Una noche cualquiera, en pleno mes de verano, un policía salió a patrullar como hacía cada vez que le tocaba trabajar a su turno. Salió, como todos los días, con muchas ganas de ayudar dónde y cómo hiciera falta, y con el mismo ánimo de sorprender a los malhechores en plena actividad ilícita. No hacía ascos a ningún tipo de incidencia delictiva o humanitaria.
Ese compañero salía así de
animado a trabajar todos los días, pese a saber de la inquina que algunos le
tenían dentro del colectivo al que pertenecía, amén de la enemistad manifiesta
de algún político con carta en el “servicio”. Muchas eran las zancadillas y trompicones
que tenía que sortear diariamente, desde que comenzó a trabajar en “la
empresa”. Pese a eso, que no es poco, ese policía siempre estaba presto a
ayudar a todos y cada uno de los que mostraban abierta o encubiertamente aquella
animadversión. Esto último lo demostró siempre que se presentó la ocasión, y
fuese quien fuese el que pidiera apoyo. ¡Él siempre estaba allí…!
Antes de tropezarse con nuevas
sensaciones, estuvo toda la noche saboreando las mismas de cada día de trabajo:
sentimiento de ayuda a la mayoría mientras “fastidiaba”, aplicando la Ley, a la
minoría —infractores/delincuentes—. Creía en lo que hacía, y para ayudar a unos
tenía que reprender a otros. Ese es el juego. Es muy sencillo comprenderlo y
asimilarlo. Aquella noche, durante las primeras horas del servicio, incautó pequeñas
cantidades de sustancias estupefacientes prohibidas y también realizó alguna
alcoholemia al conductor de algún vehículo. Un arma prohibida también fue
decomisada, quedando retirada de la calle. Ah, él no iba solo: le acompañaba el
que desde hacía algún tiempo era casi binomio fijo de servicio.
Se iba acercando el momento que
cambiaría su vida. Iba a conocer nuevas sensaciones y él aún no lo sabía.
Pasaban las horas de servicio y tocó ir a reponer energías. Como casi todos los
compañeros, cuando trabajan en el turno de noche, acudió a la gasolinera de siempre
para tomar un café y algún bocado. Tras repostar…”carretera y manta”. Había
cosas que hacer y siguió buscando infractores de todo género y calaña.

> **Material proporcionado**
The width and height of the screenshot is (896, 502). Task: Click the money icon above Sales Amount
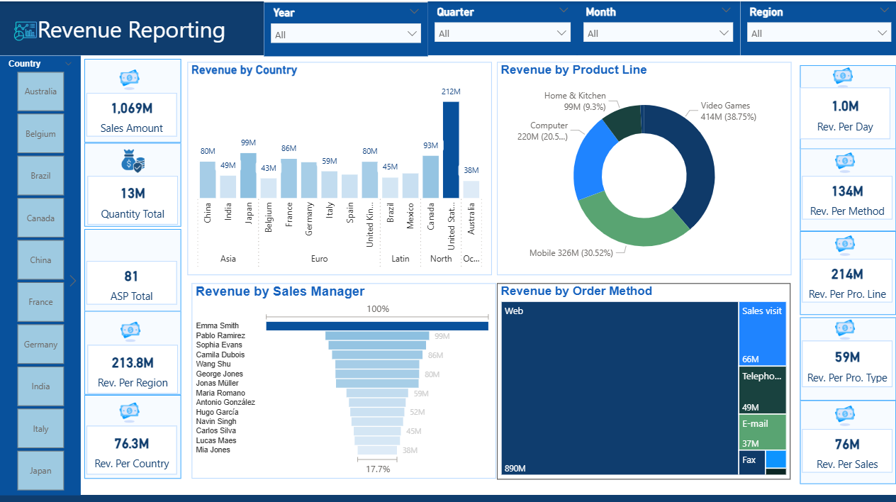point(130,78)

> **Las tareas**
**1)** Según el relato del policía, ¿adónde fue a tomar un café y algún bocado durante el turno de noche?
**2)** Transcribe el pasaje del relato que empieza en las palabras "Pasaban las horas" y termina después de "género y calaña.".
El material no es necesario para resolver nada de lo que se pide.

> **Soluciones por tarea**
**1)** A la gasolinera de siempre.

**2)**
Pasaban las horas de servicio y tocó ir a reponer energías. Como casi todos los
compañeros, cuando trabajan en el turno de noche, acudió a la gasolinera de siempre
para tomar un café y algún bocado. Tras repostar…”carretera y manta”. Había
cosas que hacer y siguió buscando infractores de todo género y calaña.